IN THIS FOURTH EDITION of the O’Reilly Data Science
Salary Survey, we’ve analyzed input from 983 respondents
working in the data space, across a variety of industries—
representing 45 countries and 45 US states. Through the
results of our 64-question survey, we’ve explored which tools
data scientists, analysts, and engineers use, which tasks they
engage in, and of course—how much they make.
Key findings include:
- Python and Spark are among the tools that contribute
most to salary.
- Among those who code, the highest earners are the ones
who code the most.
- SQL, Excel, R and Python are the most commonly used
- Those who attend more meetings, earn more.
- Women make less than men, for doing the same thing.

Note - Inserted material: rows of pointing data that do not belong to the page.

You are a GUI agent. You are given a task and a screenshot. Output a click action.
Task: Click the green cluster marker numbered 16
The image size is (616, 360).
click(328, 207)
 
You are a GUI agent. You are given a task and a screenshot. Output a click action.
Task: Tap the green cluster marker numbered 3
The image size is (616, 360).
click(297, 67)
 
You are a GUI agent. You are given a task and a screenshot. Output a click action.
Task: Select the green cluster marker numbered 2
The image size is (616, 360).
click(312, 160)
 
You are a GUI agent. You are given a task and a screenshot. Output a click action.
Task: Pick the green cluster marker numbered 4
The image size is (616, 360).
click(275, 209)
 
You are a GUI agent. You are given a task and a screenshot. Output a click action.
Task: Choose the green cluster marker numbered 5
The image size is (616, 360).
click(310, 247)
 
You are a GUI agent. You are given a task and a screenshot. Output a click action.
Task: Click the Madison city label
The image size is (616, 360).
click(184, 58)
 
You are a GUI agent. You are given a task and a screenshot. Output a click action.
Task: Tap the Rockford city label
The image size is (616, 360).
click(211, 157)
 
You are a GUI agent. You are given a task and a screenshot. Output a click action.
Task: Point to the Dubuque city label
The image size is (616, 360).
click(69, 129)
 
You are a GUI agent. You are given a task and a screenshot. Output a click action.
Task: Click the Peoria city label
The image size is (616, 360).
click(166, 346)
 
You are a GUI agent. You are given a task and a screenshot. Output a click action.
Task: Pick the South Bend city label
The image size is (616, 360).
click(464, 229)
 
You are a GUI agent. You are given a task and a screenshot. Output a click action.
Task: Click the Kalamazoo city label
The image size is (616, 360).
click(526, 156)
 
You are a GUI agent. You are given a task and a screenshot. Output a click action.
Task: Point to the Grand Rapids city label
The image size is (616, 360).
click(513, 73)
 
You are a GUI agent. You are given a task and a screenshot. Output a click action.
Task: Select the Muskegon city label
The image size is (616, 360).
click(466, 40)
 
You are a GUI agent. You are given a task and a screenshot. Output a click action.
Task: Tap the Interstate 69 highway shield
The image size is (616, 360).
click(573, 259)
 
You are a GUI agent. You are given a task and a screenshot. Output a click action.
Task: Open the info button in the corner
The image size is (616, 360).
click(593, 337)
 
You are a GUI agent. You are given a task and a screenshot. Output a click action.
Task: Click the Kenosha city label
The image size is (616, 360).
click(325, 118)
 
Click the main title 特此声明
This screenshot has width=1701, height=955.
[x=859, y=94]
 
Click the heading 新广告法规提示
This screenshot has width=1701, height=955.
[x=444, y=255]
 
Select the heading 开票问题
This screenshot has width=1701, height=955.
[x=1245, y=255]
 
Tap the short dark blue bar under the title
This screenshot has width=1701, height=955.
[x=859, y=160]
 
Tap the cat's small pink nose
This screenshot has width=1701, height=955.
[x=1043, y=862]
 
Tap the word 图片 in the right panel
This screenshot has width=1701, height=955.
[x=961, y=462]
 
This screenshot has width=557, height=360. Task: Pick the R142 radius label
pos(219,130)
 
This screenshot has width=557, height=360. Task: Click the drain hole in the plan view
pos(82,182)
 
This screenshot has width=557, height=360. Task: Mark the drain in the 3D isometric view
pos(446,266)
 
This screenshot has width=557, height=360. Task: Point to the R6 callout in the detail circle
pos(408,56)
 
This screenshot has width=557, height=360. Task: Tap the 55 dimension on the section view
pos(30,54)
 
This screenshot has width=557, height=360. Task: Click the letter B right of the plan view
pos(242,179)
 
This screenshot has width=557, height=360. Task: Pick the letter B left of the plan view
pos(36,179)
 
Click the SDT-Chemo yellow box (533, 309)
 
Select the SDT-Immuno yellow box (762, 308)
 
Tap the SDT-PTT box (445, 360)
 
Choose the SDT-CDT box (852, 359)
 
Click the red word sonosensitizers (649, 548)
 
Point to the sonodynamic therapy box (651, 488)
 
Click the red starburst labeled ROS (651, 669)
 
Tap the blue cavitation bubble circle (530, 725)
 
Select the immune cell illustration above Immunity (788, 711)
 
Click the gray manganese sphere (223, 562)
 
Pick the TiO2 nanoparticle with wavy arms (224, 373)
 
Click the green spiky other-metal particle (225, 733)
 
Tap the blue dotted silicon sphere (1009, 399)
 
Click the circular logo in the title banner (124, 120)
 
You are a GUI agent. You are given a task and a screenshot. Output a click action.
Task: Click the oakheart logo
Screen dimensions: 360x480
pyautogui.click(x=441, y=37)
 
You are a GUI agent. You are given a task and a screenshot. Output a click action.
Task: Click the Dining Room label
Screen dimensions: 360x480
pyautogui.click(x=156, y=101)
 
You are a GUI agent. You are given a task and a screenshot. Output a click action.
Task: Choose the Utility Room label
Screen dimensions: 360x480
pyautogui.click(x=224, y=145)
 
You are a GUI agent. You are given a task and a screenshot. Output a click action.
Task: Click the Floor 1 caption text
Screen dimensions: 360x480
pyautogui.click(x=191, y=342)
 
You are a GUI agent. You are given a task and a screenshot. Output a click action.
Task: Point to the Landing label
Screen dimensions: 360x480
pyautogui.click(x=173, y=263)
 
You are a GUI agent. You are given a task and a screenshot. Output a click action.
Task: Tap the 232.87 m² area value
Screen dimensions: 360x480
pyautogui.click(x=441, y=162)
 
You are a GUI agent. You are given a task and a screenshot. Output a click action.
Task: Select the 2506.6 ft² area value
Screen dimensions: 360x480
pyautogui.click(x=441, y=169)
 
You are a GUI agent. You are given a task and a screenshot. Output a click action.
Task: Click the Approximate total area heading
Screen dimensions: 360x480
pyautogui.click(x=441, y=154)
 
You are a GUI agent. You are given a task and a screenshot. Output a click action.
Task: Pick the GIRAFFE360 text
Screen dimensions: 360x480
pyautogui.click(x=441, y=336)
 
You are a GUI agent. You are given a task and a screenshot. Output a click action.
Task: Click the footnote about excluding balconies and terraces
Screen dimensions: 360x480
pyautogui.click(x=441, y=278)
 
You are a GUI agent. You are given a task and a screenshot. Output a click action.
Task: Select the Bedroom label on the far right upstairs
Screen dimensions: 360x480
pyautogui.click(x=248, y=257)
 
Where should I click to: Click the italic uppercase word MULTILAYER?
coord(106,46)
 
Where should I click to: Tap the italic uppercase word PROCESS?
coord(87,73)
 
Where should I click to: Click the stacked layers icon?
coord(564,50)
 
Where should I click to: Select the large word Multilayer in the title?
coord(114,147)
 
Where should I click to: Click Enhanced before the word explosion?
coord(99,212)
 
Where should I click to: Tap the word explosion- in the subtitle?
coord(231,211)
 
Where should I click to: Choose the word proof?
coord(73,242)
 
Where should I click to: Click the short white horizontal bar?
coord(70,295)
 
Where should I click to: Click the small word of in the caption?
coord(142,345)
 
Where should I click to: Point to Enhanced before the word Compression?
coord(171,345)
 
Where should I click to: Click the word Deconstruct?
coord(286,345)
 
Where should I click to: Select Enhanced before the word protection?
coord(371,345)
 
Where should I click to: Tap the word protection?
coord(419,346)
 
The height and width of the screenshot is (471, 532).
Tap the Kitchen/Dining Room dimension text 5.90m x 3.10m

- Country and US state GDP serves as a decent proxy for
geographic salary variation (not as a direct estimate, but
as an additional input for a model).
- The most salient division between tool and tasks usage
is between those who mostly use Excel, SQL, and a small
number of closed source tools—and those who use more
open source tools and spend more time coding.
- R is used across this division: even people who don’t code
much or use many open source tools, use R.
- A secondary division emerges among the coding half—
separating a younger, Python-heavy data scientist/analyst
group, from a more experienced data scientist/engineer
cohort that tends to use a high number of tools and earns
the highest salaries.
To see our complete model and input your own metrics to
predict salary, see Appendix B (but beware—there’s a transformation
involved: don’t forget to square the result!).